_Exercise brief:_
Output each entry exactly as written.

_Dataset items:_

▬▬▬

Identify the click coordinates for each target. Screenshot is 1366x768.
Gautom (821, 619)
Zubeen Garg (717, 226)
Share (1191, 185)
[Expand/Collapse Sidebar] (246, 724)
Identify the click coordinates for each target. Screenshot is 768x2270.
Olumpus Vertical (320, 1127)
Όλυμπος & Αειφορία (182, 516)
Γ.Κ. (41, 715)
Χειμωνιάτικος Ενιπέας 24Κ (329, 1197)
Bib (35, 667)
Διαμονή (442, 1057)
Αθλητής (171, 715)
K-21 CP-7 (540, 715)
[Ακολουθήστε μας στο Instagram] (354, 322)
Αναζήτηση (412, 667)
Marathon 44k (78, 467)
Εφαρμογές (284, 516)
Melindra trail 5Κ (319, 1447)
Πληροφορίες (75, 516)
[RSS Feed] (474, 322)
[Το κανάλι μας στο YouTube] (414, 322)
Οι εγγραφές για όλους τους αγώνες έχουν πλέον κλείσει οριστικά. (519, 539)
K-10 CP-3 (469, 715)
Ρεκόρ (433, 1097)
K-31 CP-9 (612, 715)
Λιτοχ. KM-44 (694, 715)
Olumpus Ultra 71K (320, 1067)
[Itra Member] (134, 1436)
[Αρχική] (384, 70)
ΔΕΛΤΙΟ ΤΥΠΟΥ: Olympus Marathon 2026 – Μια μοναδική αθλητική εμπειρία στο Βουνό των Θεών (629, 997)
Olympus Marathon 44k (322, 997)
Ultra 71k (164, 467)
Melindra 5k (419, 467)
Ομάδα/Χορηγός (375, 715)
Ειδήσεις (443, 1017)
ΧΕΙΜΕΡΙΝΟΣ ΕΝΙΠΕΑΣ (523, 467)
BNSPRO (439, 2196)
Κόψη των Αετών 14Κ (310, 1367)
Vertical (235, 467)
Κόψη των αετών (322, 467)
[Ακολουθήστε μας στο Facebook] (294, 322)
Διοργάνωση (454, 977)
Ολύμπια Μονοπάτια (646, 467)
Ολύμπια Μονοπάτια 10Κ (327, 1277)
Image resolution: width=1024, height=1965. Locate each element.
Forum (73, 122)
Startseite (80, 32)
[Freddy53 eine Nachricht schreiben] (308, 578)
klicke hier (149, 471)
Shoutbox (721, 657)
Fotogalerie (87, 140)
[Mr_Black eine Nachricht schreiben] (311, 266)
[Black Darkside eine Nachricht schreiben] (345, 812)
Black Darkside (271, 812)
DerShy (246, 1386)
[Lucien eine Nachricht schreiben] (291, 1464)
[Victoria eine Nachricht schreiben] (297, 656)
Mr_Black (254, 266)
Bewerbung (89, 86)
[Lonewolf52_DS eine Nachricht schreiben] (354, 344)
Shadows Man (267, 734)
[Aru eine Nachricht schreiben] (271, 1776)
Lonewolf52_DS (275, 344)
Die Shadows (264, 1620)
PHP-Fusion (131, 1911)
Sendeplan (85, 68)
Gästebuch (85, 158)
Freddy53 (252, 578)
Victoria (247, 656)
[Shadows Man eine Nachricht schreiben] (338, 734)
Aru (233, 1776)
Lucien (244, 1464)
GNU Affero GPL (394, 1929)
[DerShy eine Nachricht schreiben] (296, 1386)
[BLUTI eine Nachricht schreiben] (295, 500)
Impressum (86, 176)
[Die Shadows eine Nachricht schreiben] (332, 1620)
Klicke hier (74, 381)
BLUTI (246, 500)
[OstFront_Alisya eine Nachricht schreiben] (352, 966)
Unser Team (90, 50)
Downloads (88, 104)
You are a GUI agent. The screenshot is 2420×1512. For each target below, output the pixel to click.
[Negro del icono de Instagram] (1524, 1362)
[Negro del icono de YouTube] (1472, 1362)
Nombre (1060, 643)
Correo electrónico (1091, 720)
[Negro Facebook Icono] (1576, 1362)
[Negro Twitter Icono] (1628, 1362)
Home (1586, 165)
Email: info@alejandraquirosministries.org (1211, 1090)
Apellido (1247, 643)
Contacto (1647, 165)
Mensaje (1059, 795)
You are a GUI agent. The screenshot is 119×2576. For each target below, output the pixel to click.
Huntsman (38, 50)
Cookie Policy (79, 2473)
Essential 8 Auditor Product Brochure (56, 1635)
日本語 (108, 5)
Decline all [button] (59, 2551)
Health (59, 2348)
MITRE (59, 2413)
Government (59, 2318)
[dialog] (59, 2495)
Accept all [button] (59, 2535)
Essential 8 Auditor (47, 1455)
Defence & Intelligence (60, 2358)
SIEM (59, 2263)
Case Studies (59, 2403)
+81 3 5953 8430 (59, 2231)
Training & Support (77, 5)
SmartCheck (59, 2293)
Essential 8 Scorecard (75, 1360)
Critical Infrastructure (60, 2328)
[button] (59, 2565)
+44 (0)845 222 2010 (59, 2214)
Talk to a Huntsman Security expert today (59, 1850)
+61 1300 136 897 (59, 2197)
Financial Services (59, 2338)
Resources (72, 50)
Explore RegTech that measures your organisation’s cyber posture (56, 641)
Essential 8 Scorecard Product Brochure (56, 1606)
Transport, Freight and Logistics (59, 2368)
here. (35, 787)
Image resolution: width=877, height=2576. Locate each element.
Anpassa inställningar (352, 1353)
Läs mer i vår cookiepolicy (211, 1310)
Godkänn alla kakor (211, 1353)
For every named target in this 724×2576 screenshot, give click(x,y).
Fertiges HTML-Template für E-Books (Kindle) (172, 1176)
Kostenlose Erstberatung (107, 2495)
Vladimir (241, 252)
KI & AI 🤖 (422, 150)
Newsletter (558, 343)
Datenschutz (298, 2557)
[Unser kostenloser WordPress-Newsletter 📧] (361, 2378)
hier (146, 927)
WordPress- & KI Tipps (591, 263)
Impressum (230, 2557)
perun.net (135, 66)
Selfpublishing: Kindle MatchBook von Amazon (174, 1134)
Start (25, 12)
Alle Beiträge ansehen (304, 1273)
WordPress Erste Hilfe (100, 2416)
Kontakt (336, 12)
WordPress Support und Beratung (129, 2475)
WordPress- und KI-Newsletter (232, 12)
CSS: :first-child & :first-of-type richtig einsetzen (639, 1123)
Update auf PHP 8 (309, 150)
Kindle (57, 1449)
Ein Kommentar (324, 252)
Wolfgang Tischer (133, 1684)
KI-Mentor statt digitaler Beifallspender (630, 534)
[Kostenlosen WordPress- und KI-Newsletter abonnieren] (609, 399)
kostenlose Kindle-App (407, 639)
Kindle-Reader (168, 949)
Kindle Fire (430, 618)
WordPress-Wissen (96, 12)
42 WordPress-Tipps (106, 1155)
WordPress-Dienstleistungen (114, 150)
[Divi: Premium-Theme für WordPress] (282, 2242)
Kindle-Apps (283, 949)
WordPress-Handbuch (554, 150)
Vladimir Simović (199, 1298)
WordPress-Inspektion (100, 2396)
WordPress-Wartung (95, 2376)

▬▬▬

_Reply to the task:_
Identify the click coordinates for each target. Screenshot is 1366x768.
Gautom (821, 619)
Zubeen Garg (717, 226)
Share (1191, 185)
[Expand/Collapse Sidebar] (246, 724)
Identify the click coordinates for each target. Screenshot is 768x2270.
Olumpus Vertical (320, 1127)
Όλυμπος & Αειφορία (182, 516)
Γ.Κ. (41, 715)
Χειμωνιάτικος Ενιπέας 24Κ (329, 1197)
Bib (35, 667)
Διαμονή (442, 1057)
Αθλητής (171, 715)
K-21 CP-7 (540, 715)
[Ακολουθήστε μας στο Instagram] (354, 322)
Αναζήτηση (412, 667)
Marathon 44k (78, 467)
Εφαρμογές (284, 516)
Melindra trail 5Κ (319, 1447)
Πληροφορίες (75, 516)
[RSS Feed] (474, 322)
[Το κανάλι μας στο YouTube] (414, 322)
Οι εγγραφές για όλους τους αγώνες έχουν πλέον κλείσει οριστικά. (519, 539)
K-10 CP-3 (469, 715)
Ρεκόρ (433, 1097)
K-31 CP-9 (612, 715)
Λιτοχ. KM-44 (694, 715)
Olumpus Ultra 71K (320, 1067)
[Itra Member] (134, 1436)
[Αρχική] (384, 70)
ΔΕΛΤΙΟ ΤΥΠΟΥ: Olympus Marathon 2026 – Μια μοναδική αθλητική εμπειρία στο Βουνό των Θεών (629, 997)
Olympus Marathon 44k (322, 997)
Ultra 71k (164, 467)
Melindra 5k (419, 467)
Ομάδα/Χορηγός (375, 715)
Ειδήσεις (443, 1017)
ΧΕΙΜΕΡΙΝΟΣ ΕΝΙΠΕΑΣ (523, 467)
BNSPRO (439, 2196)
Κόψη των Αετών 14Κ (310, 1367)
Vertical (235, 467)
Κόψη των αετών (322, 467)
[Ακολουθήστε μας στο Facebook] (294, 322)
Διοργάνωση (454, 977)
Ολύμπια Μονοπάτια (646, 467)
Ολύμπια Μονοπάτια 10Κ (327, 1277)
Image resolution: width=1024, height=1965. Locate each element.
Forum (73, 122)
Startseite (80, 32)
[Freddy53 eine Nachricht schreiben] (308, 578)
klicke hier (149, 471)
Shoutbox (721, 657)
Fotogalerie (87, 140)
[Mr_Black eine Nachricht schreiben] (311, 266)
[Black Darkside eine Nachricht schreiben] (345, 812)
Black Darkside (271, 812)
DerShy (246, 1386)
[Lucien eine Nachricht schreiben] (291, 1464)
[Victoria eine Nachricht schreiben] (297, 656)
Mr_Black (254, 266)
Bewerbung (89, 86)
[Lonewolf52_DS eine Nachricht schreiben] (354, 344)
Shadows Man (267, 734)
[Aru eine Nachricht schreiben] (271, 1776)
Lonewolf52_DS (275, 344)
Die Shadows (264, 1620)
PHP-Fusion (131, 1911)
Sendeplan (85, 68)
Gästebuch (85, 158)
Freddy53 (252, 578)
Victoria (247, 656)
[Shadows Man eine Nachricht schreiben] (338, 734)
Aru (233, 1776)
Lucien (244, 1464)
GNU Affero GPL (394, 1929)
[DerShy eine Nachricht schreiben] (296, 1386)
[BLUTI eine Nachricht schreiben] (295, 500)
Impressum (86, 176)
[Die Shadows eine Nachricht schreiben] (332, 1620)
Klicke hier (74, 381)
BLUTI (246, 500)
[OstFront_Alisya eine Nachricht schreiben] (352, 966)
Unser Team (90, 50)
Downloads (88, 104)
You are a GUI agent. The screenshot is 2420×1512. For each target below, output the pixel to click.
[Negro del icono de Instagram] (1524, 1362)
[Negro del icono de YouTube] (1472, 1362)
Nombre (1060, 643)
Correo electrónico (1091, 720)
[Negro Facebook Icono] (1576, 1362)
[Negro Twitter Icono] (1628, 1362)
Home (1586, 165)
Email: info@alejandraquirosministries.org (1211, 1090)
Apellido (1247, 643)
Contacto (1647, 165)
Mensaje (1059, 795)
You are a GUI agent. The screenshot is 119×2576. For each target below, output the pixel to click.
Huntsman (38, 50)
Cookie Policy (79, 2473)
Essential 8 Auditor Product Brochure (56, 1635)
日本語 (108, 5)
Decline all [button] (59, 2551)
Health (59, 2348)
MITRE (59, 2413)
Government (59, 2318)
[dialog] (59, 2495)
Accept all [button] (59, 2535)
Essential 8 Auditor (47, 1455)
Defence & Intelligence (60, 2358)
SIEM (59, 2263)
Case Studies (59, 2403)
+81 3 5953 8430 (59, 2231)
Training & Support (77, 5)
SmartCheck (59, 2293)
Essential 8 Scorecard (75, 1360)
Critical Infrastructure (60, 2328)
[button] (59, 2565)
+44 (0)845 222 2010 (59, 2214)
Talk to a Huntsman Security expert today (59, 1850)
+61 1300 136 897 (59, 2197)
Financial Services (59, 2338)
Resources (72, 50)
Explore RegTech that measures your organisation’s cyber posture (56, 641)
Essential 8 Scorecard Product Brochure (56, 1606)
Transport, Freight and Logistics (59, 2368)
here. (35, 787)
Image resolution: width=877, height=2576. Locate each element.
Anpassa inställningar (352, 1353)
Läs mer i vår cookiepolicy (211, 1310)
Godkänn alla kakor (211, 1353)
For every named target in this 724×2576 screenshot, give click(x,y).
Fertiges HTML-Template für E-Books (Kindle) (172, 1176)
Kostenlose Erstberatung (107, 2495)
Vladimir (241, 252)
KI & AI 🤖 (422, 150)
Newsletter (558, 343)
Datenschutz (298, 2557)
[Unser kostenloser WordPress-Newsletter 📧] (361, 2378)
hier (146, 927)
WordPress- & KI Tipps (591, 263)
Impressum (230, 2557)
perun.net (135, 66)
Selfpublishing: Kindle MatchBook von Amazon (174, 1134)
Start (25, 12)
Alle Beiträge ansehen (304, 1273)
WordPress Erste Hilfe (100, 2416)
Kontakt (336, 12)
WordPress Support und Beratung (129, 2475)
WordPress- und KI-Newsletter (232, 12)
CSS: :first-child & :first-of-type richtig einsetzen (639, 1123)
Update auf PHP 8 (309, 150)
Kindle (57, 1449)
Ein Kommentar (324, 252)
Wolfgang Tischer (133, 1684)
KI-Mentor statt digitaler Beifallspender (630, 534)
[Kostenlosen WordPress- und KI-Newsletter abonnieren] (609, 399)
kostenlose Kindle-App (407, 639)
Kindle-Reader (168, 949)
Kindle Fire (430, 618)
WordPress-Wissen (96, 12)
42 WordPress-Tipps (106, 1155)
WordPress-Dienstleistungen (114, 150)
[Divi: Premium-Theme für WordPress] (282, 2242)
Kindle-Apps (283, 949)
WordPress-Handbuch (554, 150)
Vladimir Simović (199, 1298)
WordPress-Inspektion (100, 2396)
WordPress-Wartung (95, 2376)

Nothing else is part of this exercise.